It's silly to focus entirely on the fee aspect: the point of using Wealthfront
is not because it's lower-cost, it's because you expect it to be better-
performing from a total-return perspective. They may oversell themselves, and
that's a valid criticism, but the OP fails to really analyze the raison d'etre
of Wealthfront as a service. Comparing it to a single Vanguard ETF is not a
proper comparison.

The Vanguard target retirement fund for 2035, for example, includes four
underlying ETFs (US stock, international stock, US bonds, international
bonds), whereas Wealthfront portfolios typically have more like six or seven
asset classes (differentiating between developed and emerging international
markets, and adding in natural resources and real estate). Left to my own
devices, I don't have the time or inclination to do the research necessary to
do that sort of additional asset diversification myself, determining the ideal
allocation and then avoiding too much drift while not incurring too much tax.
I also don't have the time to deal with tax loss harvesting, which might not
matter for retirement accounts, but does make a difference for taxable
accounts: you're likely incurring some taxation issues when it comes to
portfolio rebalances, for example, since that necessarily involves asset
sales. If you have $100k in wealthfront, you're paying $250/year in fees. If
tax loss harvesting can only harvest $1k in losses during the year that offset
(or at least avoid) $1k in capital gains, that still pays for the wealthfront
fees by itself (if you assume 15% federal and 10% CA state tax on long-term
capital gains). So, sure, the fees you pay wealthfront compound over time, but
so does the money you pay in taxes. (You do eventually pay the taxes on that
gain, of course, but the money you save now compounds over time, so you still
come out significantly ahead).

So the question is: does additional asset class diversification plus tax
optimization yield at least a 0.25% increase in your total return (net of
taxes and fees) in an average year? I believe it does in my case, hence why I
have my money with them.
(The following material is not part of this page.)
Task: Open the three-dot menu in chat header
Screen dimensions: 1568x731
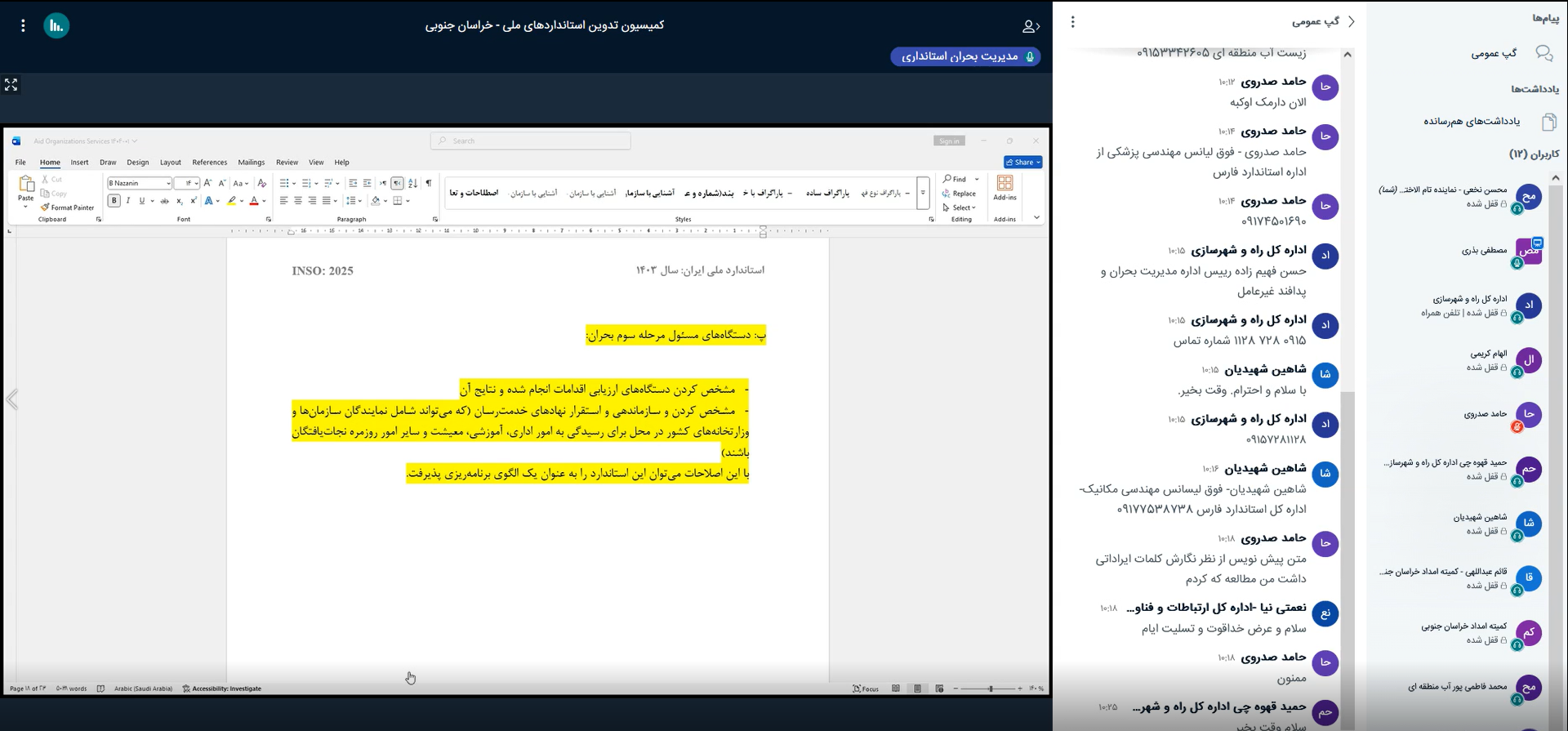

It's not because I'm some idiot taken in by slick
marketing who can't do math and doesn't know about Vanguard ETFs:
Wealthfront's core market is really people who _can_ do math and understand
what they're getting for their 0.25%.

Similarly, you can quibble over asset-based fees over fixed fees, but that
also misses the point: as long as they make me more money than I pay them, I
come out ahead. If I come out ahead, why would I be complaining? If I don't
come out ahead, then there's still no point in complaining: just don't use the
service. Capitalism at its finest.

Again, it's sad that the OP and most of the comments in this thread don't even
attempt to tackle the real value proposition here. Just saying "Stick it in a
Vanguard ETF and you'll pay less in fees" is not at all addressing whether or
not the core value proposition is valid.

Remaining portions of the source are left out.